The IT landscape is shifting as we move from the IT Industrialisation Era into the Digitalisation Era. This is according to Gartner’s 2014 survey, ‘Taming the Digital Dragon’. There is a definite change in focus moving from Processes to Business models and a change in capabilities from purely IT management, service and management to Digital leadership.
Many of the challenges in South Africa are not too dissimilar to those experienced in more mature insurance markets – it is the customer journey which is the silver lining.
While elements of digital strategy are becoming more visible in the African insurance sector, there is still a huge amount to be done to digitise the industry. Many insurance businesses have added digital channels to the customer journey to remain competitive. These include digital quote capabilities; the ability to buy products online and electronic marketing capabilities for promotion. Most insurance companies can now interact with customers across web and phone, as well as face-to-face.
However, in many cases this digital experience is only skin deep. Beneath the surface the core back-end systems are made up of legacy platforms that are creaking at the seams and struggling to keep up. The volume of digital transactions that are coming through the front end, as well as the amount of data that is received and needs to be collated, analysed and interpreted, continues to grow. In order to manage this and provide consumers with the immediate information they require, on the appropriate device, insurance businesses must change their models to become end to-end digital businesses.
Recent InMobi research illustrates that users spend on average 114 minutes per day online. Smartphone and tablet usage is growing by an estimated 20% per annum and the internet is accessed more frequently from a mobile device than a PC. Consumers are increasingly demanding simplicity, transparency and speed in their transactions.

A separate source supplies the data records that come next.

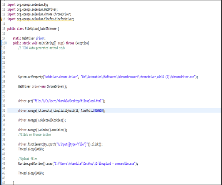
Task: Click the throws Exception keyword in main
Action: [77, 43]
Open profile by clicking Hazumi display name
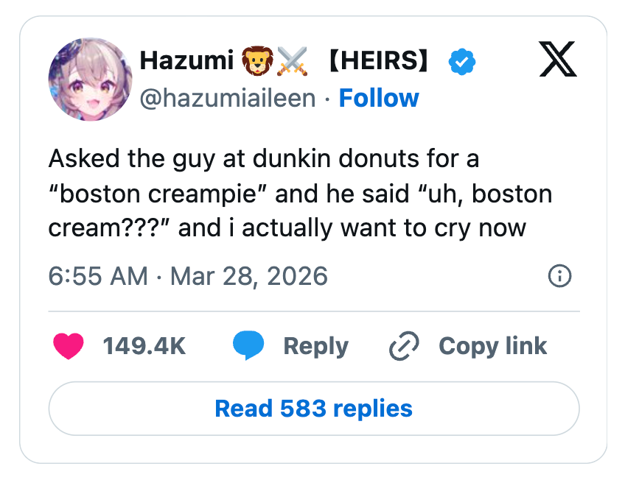 tap(187, 61)
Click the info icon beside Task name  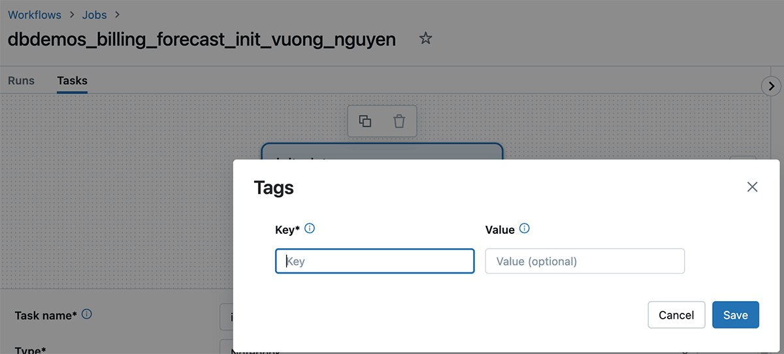click(x=87, y=314)
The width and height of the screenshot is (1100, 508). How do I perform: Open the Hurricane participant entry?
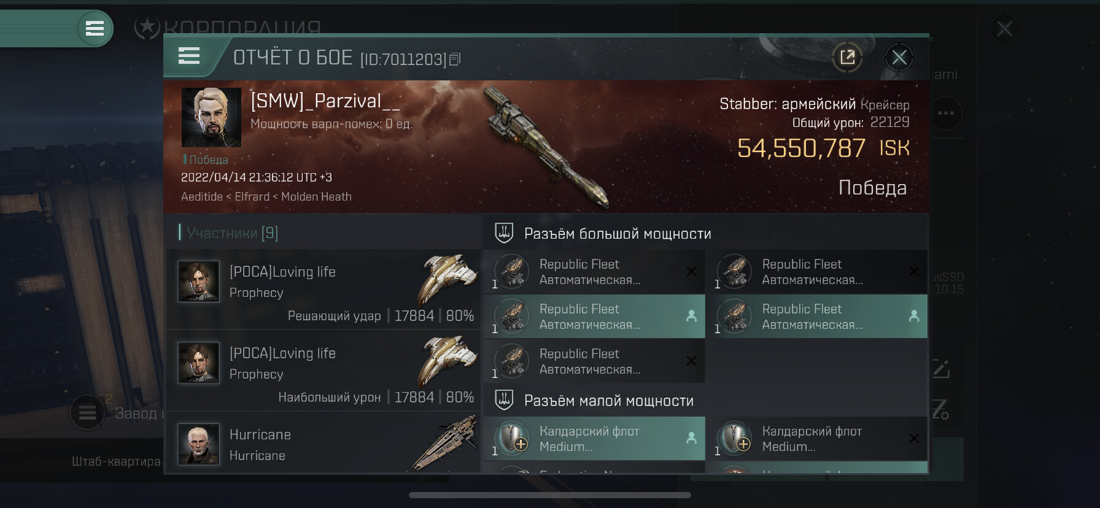323,444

This is supported by PwC’s 2020 research which identifies mobile technology as having a major impact on the insurance industry over the next three years. Slow broadband in some territories is recognised as a limiting factor for the application of mobile technology in sales and claims processing.
Learnings should be drawn from digital strategies in more mature markets. The UK non-life insurance market for example is one of the most digitally mature. 86% of customers carried out some kind of online research and 50% of policies were bought online, compared to a quarter (26%) globally and less than 10% in Canada. Yet, despite the huge opportunity they are struggling to cope with digital channels. The maturity of the UK market has led to ubiquitous digital access and the development of social networks, resulting in increased consumer power and less control for businesses. The overarching implication is that insurance products will increasingly be bought, not sold.

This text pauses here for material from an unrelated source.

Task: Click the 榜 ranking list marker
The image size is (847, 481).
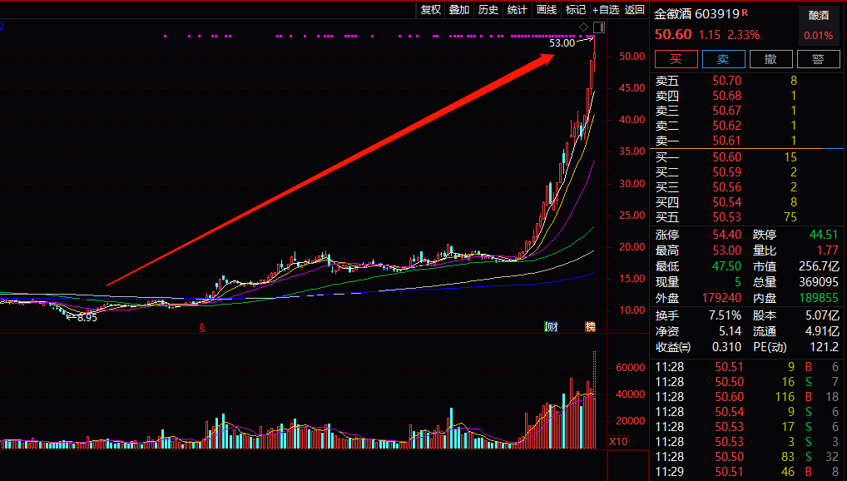Action: click(591, 326)
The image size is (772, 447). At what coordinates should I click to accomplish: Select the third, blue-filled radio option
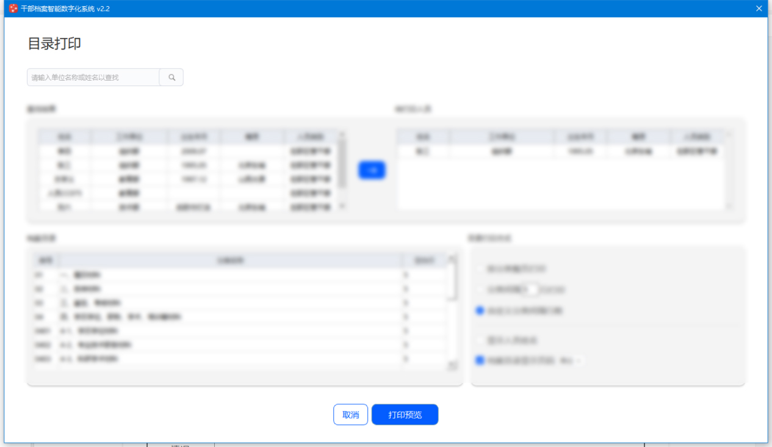(x=480, y=311)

Expectations of transparency, relevancy and simplicity will drive increased product innovation for smaller target groups. Insurance businesses will need to invest in mobile and interactive technologies for multimedia content creation and product distribution across multiple digital platforms. PwC research suggests that the role of the intermediary sales channel will also reduce, and customers will demand a direct relationship using their own online and offline trusted networks to guide their choices. Globally, the number of mobile internet users is poised to overtake desktop ones. In addition, the number of internet-connected devices is expected to reach 50 billion by 2020, which will have a significant impact on the availability of real-time information.
Insurance businesses need to exploit this growth in information to automate intelligent decision making and drive better pricing, underwriting and fraud decisions for competitive advantage. By 2020, PwC predicts that the use of unstructured data from social media, mobile devices, video and audio will complement the existing structured data within traditional insurance business processes to enable insurers to make strategic real-time decisions to drive better customer journeys.

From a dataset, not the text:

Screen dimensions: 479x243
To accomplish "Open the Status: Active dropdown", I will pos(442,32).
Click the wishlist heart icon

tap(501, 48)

Incrementally digitising the insurance business
All the research points to a real need for insurance businesses to re-design their traditional customer journey processes to create an end-to-end digital experience that meets changing consumer and business journey needs.
For most insurers with deeply embedded legacy systems a phased approach, managed incrementally, is recommended which incorporates both front and back end solution refreshment. Additionally, insurers can combine the benefits of social media and mobile devices with telematics to develop new products for smaller target markets.
Becoming digital for most companies will mean an overlap with existing processes and strategies that are enabled by IT, as well as a wholesale change in the culture of the business and the way it operates. The key to digitisation is to map out what you want the digital customer journey to look like, and to then review this against the existing platforms in the business and identify how they need to evolve to support being digital. The important factor will be establishing which elements of the business’s processes will drive most value in the shortest timescale.
Approaching digitisation as a journey rather than a large single step will enable insurers to retain the strengths gained from years of operating experience whilst moving to an integrated end-to-end digital model.